One aspect I want to highlight that really fascinates me is how pedestrian an announcement like this really is. When it comes to corporate governance, our current crop of political and business leaders just don't think lawbreaking is a relevant bit of history. They implement policies with severe consequences for the slightest infractions for others, while they seek for themselves immunity from even direct lawbreaking.
I am not part of the advocacy for getting rid of corporations as we know them today. I think they are one of the most important developments of the 20th century. Bureaucracy, economies of scale, redundancy, and so forth, are valuable in both some governmental and some private sector organizations.

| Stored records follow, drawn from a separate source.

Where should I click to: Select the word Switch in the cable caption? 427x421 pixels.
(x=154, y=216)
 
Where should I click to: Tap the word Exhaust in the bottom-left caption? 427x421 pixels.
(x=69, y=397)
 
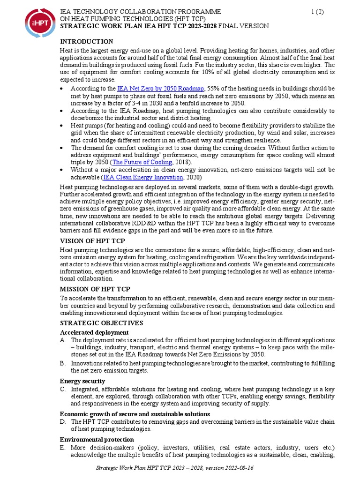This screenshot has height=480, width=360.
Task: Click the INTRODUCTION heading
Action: click(x=87, y=42)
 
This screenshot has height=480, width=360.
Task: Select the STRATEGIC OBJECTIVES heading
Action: click(x=102, y=323)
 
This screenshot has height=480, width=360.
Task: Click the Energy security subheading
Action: click(x=82, y=381)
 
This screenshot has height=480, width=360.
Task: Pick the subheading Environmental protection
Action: click(x=97, y=439)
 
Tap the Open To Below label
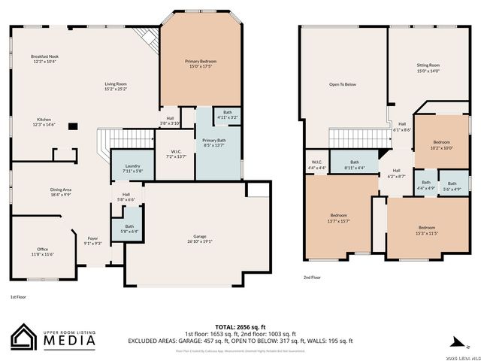[342, 84]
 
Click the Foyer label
[92, 240]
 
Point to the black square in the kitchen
[72, 126]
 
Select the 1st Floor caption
[20, 298]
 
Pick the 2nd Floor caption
[312, 278]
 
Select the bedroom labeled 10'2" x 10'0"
[442, 144]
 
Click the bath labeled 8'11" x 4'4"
[354, 165]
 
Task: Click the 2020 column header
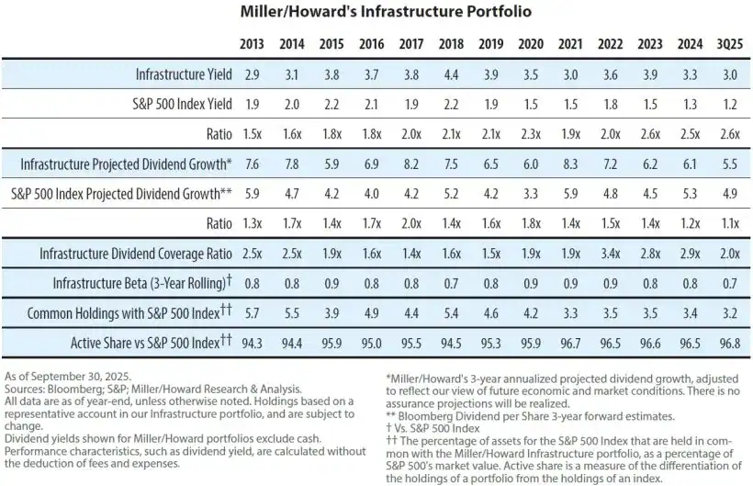tap(530, 43)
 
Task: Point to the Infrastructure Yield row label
tap(184, 73)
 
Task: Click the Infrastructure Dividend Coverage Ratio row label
tap(136, 254)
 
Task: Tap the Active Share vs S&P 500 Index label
tap(145, 343)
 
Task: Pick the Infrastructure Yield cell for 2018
tap(452, 73)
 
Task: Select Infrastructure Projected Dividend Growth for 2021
tap(570, 164)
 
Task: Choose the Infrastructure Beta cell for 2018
tap(452, 283)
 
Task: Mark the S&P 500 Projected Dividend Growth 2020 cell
tap(530, 194)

What I would emphasize is that in large organizations in particular, leadership is the most important component of senior management. Specific skills and experience, as well as general competence and intelligence, are of course valuable. But far and away, it's the ethos, the organizational culture, espoused by the leadership style of the senior management team that sets the tone for everything else.
A telecommunications executive who spent his last couple years covering up massive impropriety in concert with the Bush Administration should retire away quietly. We need change, desperately, at places like GM. Fresh blood, not more of the same corporate leadership that has so spectacularly failed us.
One other tidbit. AT&T isn't his only affiliation. There is something that at least gets him a little closer in experience to the auto industry.
In 2008, he was paid about $478,000 as a Director at Exxon Mobil.